• Action item
Using the soup kitchen article, answer:
1. How many meals a day is the kitchen serving?
2. What event was Nation Station founded to help victims of?
3. About how many people were forced into shelters within days after the strikes intensified?

• Passage
BEIRUT: Chains of volunteers spoon rice and vegetables into meal containers while others stir huge pots of boiling rice, as a soup kitchen in Beirut struggles to keep up with demand from displaced people escaping Israeli strikes.
Josephine Abu Abdo, a chef and one of the founders of Nation Station, said the kitchen is serving 700 meals a day and is at maximum capacity, but she then hears 1,000 meals are needed.
“The challenge is that we can’t keep up. We feel like we are just a drop in the ocean,” Abu Abdo said, while a team of volunteers of different ages from all over Lebanon hurriedly packaged up food.
Nation Station was founded to help victims of the devastating 2020 Beirut port explosion, growing from a team of five to a hundred over time. It serves some traditional Lebanese dishes, such as zucchini stuffed with rice and meat, bulgur and tomato, vegetable soup and cabbage salad.
When the Israeli strikes across Lebanon intensified on Monday, forcing around 40,000 into shelters within days, the volunteers cooked more food without any funding, distributing it as an emergency response to the centers housing the displaced.
“We worked from the small savings that we had for the first three days. Then, many people started donating,” Abu Abdo said.
“The donation that we receive will cover us for two or three days. We will see, one day at a time and we will make a decision,” she added.
Israeli attacks have killed more than 600 people in Lebanon since Monday, with the conflict between Israel and Iran-backed Hezbollah at its most intense in more than 18 years.
Hezbollah has been firing rockets into Israel for almost a year in support of its ally Hamas, which is fighting Israel in Gaza.
Tens of thousands of people on both sides of the Israel-Lebanon border have fled their homes and Israel has declared the safe return of its residents as one of its war aims.
“We are all trying our hardest to make a little bit of a difference and to help out. It’s like the least we can do and unfortunately we are used to this,” May Ayash, a professional chef who volunteers at the kitchen said.

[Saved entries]

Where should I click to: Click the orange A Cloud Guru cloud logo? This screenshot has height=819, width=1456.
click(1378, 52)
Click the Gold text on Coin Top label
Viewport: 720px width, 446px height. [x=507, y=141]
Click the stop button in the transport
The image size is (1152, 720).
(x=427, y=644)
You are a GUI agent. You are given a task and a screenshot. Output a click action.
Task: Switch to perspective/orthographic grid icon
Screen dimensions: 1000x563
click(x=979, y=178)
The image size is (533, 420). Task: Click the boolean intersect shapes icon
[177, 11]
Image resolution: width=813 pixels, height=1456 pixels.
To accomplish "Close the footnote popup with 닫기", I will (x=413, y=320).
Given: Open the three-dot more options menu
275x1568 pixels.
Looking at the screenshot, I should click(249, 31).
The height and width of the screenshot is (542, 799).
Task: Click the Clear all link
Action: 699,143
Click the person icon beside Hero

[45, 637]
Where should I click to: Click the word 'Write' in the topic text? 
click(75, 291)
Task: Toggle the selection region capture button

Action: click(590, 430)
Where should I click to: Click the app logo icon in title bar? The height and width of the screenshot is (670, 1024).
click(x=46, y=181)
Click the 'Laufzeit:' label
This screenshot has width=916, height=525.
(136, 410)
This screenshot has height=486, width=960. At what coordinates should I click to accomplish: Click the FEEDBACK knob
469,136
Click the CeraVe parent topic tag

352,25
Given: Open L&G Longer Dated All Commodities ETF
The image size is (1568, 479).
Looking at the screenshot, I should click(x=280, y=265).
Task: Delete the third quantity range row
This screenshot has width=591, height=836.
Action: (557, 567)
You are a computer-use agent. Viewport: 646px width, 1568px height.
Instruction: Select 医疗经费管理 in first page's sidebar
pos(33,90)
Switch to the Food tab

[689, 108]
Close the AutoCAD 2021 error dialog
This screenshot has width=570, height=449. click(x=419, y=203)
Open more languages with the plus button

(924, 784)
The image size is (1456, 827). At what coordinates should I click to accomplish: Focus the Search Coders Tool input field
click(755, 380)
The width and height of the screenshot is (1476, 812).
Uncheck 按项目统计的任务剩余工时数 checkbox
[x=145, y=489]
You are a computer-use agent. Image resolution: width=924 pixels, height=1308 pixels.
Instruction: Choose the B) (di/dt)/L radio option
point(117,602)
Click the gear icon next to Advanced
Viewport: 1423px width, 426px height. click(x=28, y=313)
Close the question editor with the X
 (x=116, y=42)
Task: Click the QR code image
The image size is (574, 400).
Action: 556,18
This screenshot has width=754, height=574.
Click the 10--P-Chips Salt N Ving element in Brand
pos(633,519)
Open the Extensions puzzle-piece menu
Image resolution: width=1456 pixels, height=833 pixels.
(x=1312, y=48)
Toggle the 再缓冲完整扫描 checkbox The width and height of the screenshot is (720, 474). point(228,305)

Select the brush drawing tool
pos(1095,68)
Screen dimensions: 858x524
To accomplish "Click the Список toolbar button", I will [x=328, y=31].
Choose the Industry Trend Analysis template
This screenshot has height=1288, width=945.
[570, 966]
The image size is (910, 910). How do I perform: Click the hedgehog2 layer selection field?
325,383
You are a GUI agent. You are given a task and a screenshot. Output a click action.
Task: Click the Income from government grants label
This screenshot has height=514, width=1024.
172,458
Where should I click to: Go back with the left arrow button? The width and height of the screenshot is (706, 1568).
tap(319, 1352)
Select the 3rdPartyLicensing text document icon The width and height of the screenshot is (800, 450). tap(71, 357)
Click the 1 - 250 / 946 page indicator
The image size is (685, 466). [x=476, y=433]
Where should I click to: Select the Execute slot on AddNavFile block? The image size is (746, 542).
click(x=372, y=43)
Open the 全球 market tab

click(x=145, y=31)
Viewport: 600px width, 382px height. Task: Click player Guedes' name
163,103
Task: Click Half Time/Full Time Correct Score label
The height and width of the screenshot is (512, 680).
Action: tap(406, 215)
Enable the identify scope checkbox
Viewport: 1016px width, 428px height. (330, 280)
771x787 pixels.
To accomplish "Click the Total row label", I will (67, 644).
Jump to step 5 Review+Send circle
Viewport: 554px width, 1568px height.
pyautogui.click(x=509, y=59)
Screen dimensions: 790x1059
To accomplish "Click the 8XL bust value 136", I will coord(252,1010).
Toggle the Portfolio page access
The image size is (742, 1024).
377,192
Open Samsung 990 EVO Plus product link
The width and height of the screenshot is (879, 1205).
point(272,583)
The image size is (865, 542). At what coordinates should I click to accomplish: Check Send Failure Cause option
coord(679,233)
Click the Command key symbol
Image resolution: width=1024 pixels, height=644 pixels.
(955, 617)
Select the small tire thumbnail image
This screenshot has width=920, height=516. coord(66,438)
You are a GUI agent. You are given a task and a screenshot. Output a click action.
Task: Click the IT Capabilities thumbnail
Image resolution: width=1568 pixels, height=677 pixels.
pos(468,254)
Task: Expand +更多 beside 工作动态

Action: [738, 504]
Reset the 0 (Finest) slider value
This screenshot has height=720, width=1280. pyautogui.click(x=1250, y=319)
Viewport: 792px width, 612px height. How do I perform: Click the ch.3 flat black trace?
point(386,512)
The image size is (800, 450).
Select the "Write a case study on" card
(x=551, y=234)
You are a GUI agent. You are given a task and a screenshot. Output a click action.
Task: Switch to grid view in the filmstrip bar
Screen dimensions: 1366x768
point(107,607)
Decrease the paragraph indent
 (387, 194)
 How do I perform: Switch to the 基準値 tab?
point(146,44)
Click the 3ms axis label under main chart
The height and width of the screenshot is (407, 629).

• Reply
1. 700 meals a day
2. The 2020 Beirut port explosion
3. Around 40,000